**Tu tarea**: Renombra "field" como "text box" en todos los datos y deja lo demás sin cambios.

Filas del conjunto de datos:

———

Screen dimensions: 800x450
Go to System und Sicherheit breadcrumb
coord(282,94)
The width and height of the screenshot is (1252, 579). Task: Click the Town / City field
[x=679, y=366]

———

**Respuesta**:
Screen dimensions: 800x450
Go to System und Sicherheit breadcrumb
coord(282,94)
The width and height of the screenshot is (1252, 579). Task: Click the Town / City text box
[x=679, y=366]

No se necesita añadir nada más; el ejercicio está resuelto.